=== Problem details ===
Omit the pictures, but give back every entry below exactly as written.

[Screenshot grounding data]
━━━━

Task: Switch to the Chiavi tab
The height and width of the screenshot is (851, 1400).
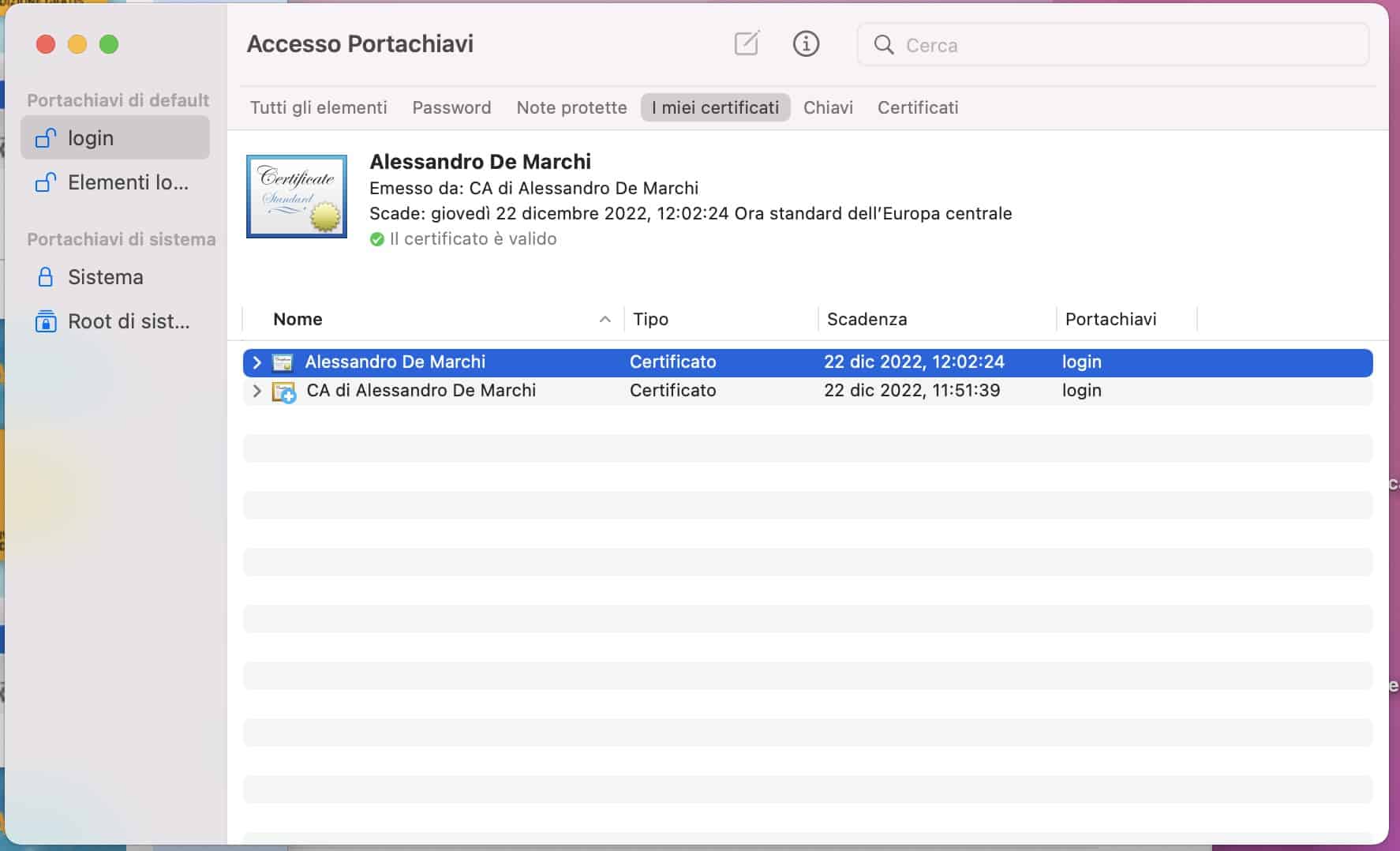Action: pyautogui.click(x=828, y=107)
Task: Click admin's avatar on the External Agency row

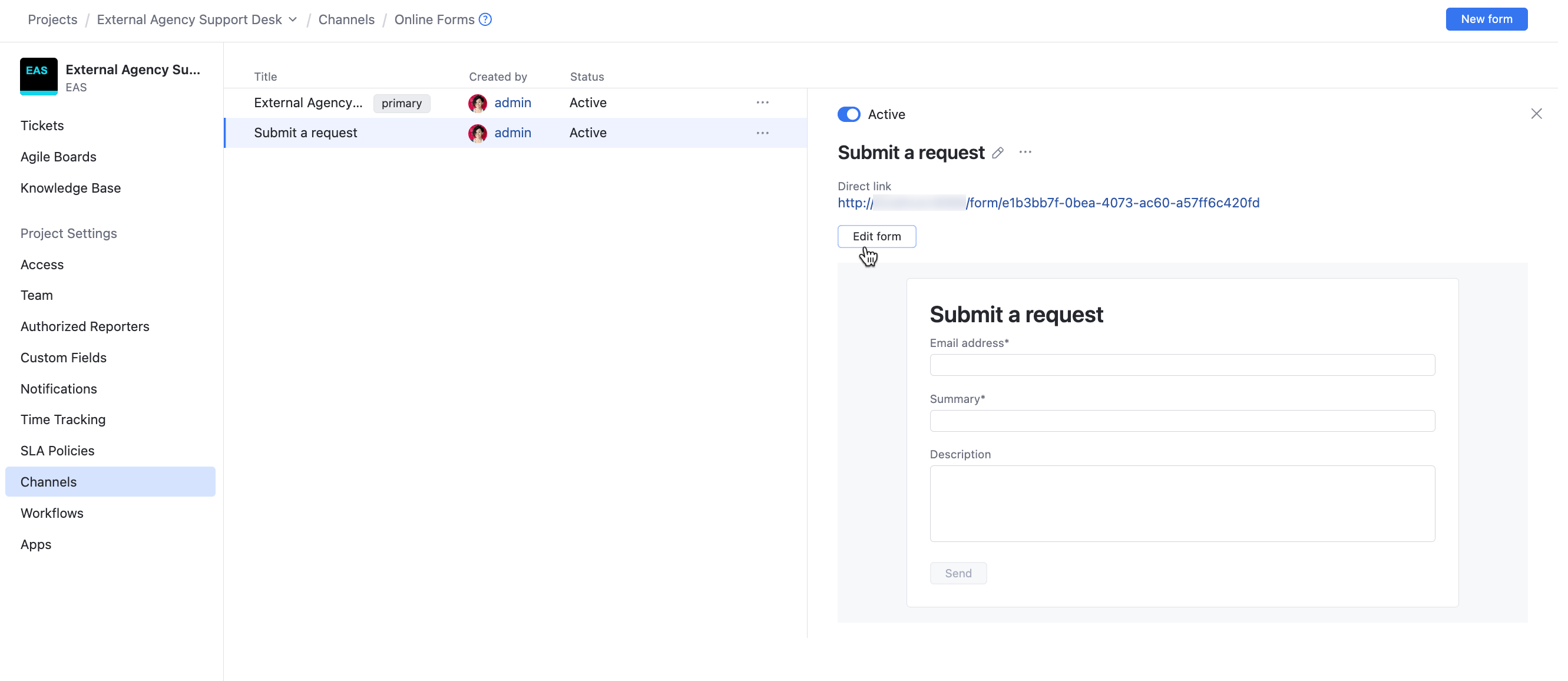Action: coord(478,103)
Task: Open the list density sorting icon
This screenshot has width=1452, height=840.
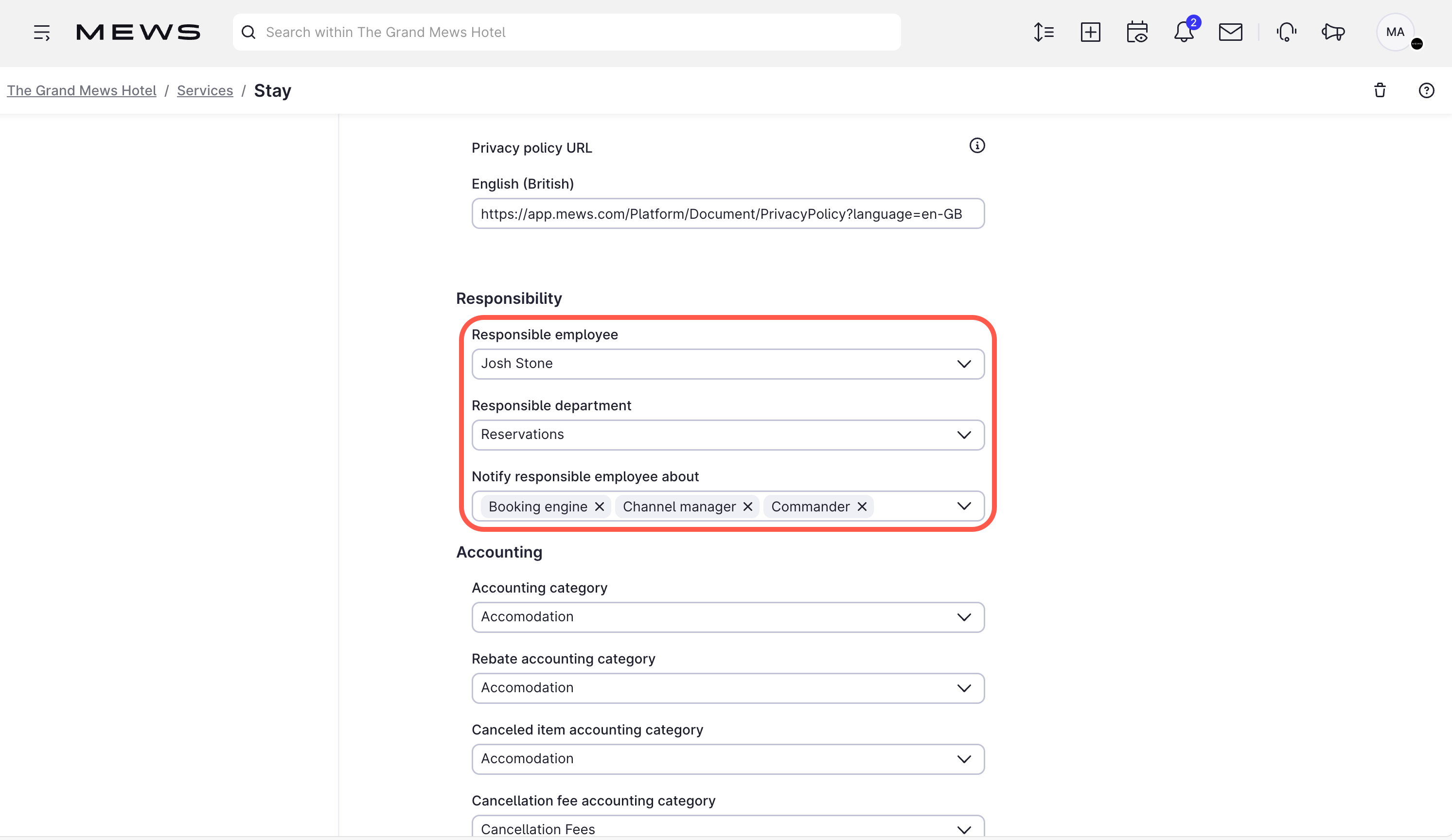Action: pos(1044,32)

━━━━

=== Reply to the exercise ===
Task: Switch to the Chiavi tab
The height and width of the screenshot is (851, 1400).
Action: pyautogui.click(x=828, y=107)
Task: Click admin's avatar on the External Agency row

Action: coord(478,103)
Task: Open the list density sorting icon
This screenshot has width=1452, height=840.
Action: pos(1044,32)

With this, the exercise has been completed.